Land Rover Defender for Overlanding
Land Rover has always known a lot about the creation of versatile SUVs. Defender models, with a long 110-wheelbase, are the favorites of cross-country expeditions. Their main competitor is the excellent Toyota Land Cruiser, but most experts like the Land Rover better. Those who drive the Indiana off-road trails appreciate the Defender 110 for its amazingly comfortable behavior on and off the road. Today it is available with a powerful V8, but a small but reliable turbocharged four-cylinder engine that provides balanced fuel consumption is of higher preference. The future owner should only add an extended off-road package and air suspension to make the car capable of handling anything. In addition, Land Rover has ample storage space for gear.
Ford F-150 Raptor for Desert Running
If you have to drive in a desert, then the Ford F-150 Raptor is best suited. It has a lot of other talents, but it is built for desert riding first and foremost. It’s wider than the standard F-150 for more stability in bumpy terrain, plus it is equipped with FOX Racing adjustable suspension.

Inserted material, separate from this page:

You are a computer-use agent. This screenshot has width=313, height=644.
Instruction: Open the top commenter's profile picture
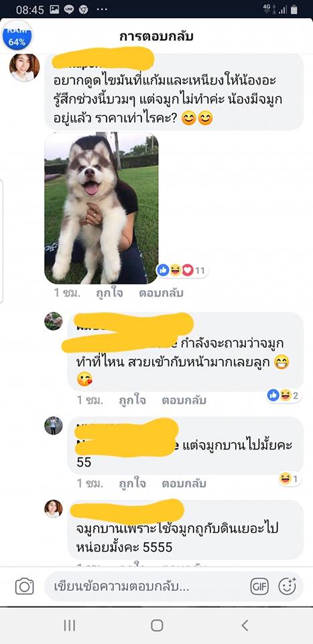pos(25,67)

The F-150 Raptor is powered by a 3.5-liter twin-turbocharged V6 with 450 horsepower connected to a ten-speed automatic transmission. The V8 Raptor R is coming soon, but there is no considerable advantage to it. The existing V6 is powerful enough, and fuel economy in the desert can be a decisive factor.
Subaru Outback for Fire Roads
Some motorists underestimate the Outback and in vain. Subaru has long learned to strike the perfect balance between light pavement and off-road capability. It is vital because most Indiana drivers spend more time on the road getting into the woods and fields from time to time than driving true off-road. At the same time, not everyone strives for a total off-road, but many still like to ride along Fire Roads to relax and enjoy nature and landscapes. There are many comfortable suspension SUVs, but the Subaru Outback has an appropriate ground clearance to tackle tricky terrain and an all-wheel-drive system to help out in rough weather. Ideally, it would be nice to have a Wilderness version of the Outback with engine protection, a slightly upgraded suspension, and all-terrain tires.
Jeep Wrangler for Thoughtful Rock Crawling
Jeep knows everything about rock climbing, and the best tool for the job in its lineup is the two-door Wrangler Rubicon. Its wheelbase and overhangs are short enough not to sit on the thresholds and not rest against the stones with a bumper, and the design allows you to install the 33 or 35-inch tires. The suspension is excellent, and the gear ratio is 4:1. Plus, front and rear differentials locking. Wrangler Rubicon is equipped with a reliable 3.6-liter V6 Pentastar, with a capacity of 285 hp, and 352 Nm of torque. It is also possible to find the Rubicon with a slightly less powerful 2.0-liter turbo engine, 270 hp, but with more torque of almost 400 Nm.
Ford Bronco as a Universal Option
However, if you want an impressive vehicle that does all of the above, shop for the Ford Bronco. It is good on rocks and can overcome deserts and classic off-road. The power of its 3.0-liter six-cylinder engine is 418 hp. The Bronco can overcome a depth of about 3 feet. It is a jack of all trades and does everything surprisingly well even compared to the Jeep Wrangler.
In general, you can prepare almost any SUV for extreme off-road because the US car market provides numerous tuning elements that can change the vehicle beyond recognition and give it great power. But still, it is better to decide on future operating conditions. There is a big difference between conquering swamps and forests and going out of Indianapolis on weekends with a family. And also, consider how much you are willing to pay and invest in your SUV in the future. Off-road is a business that requires regular financial investments.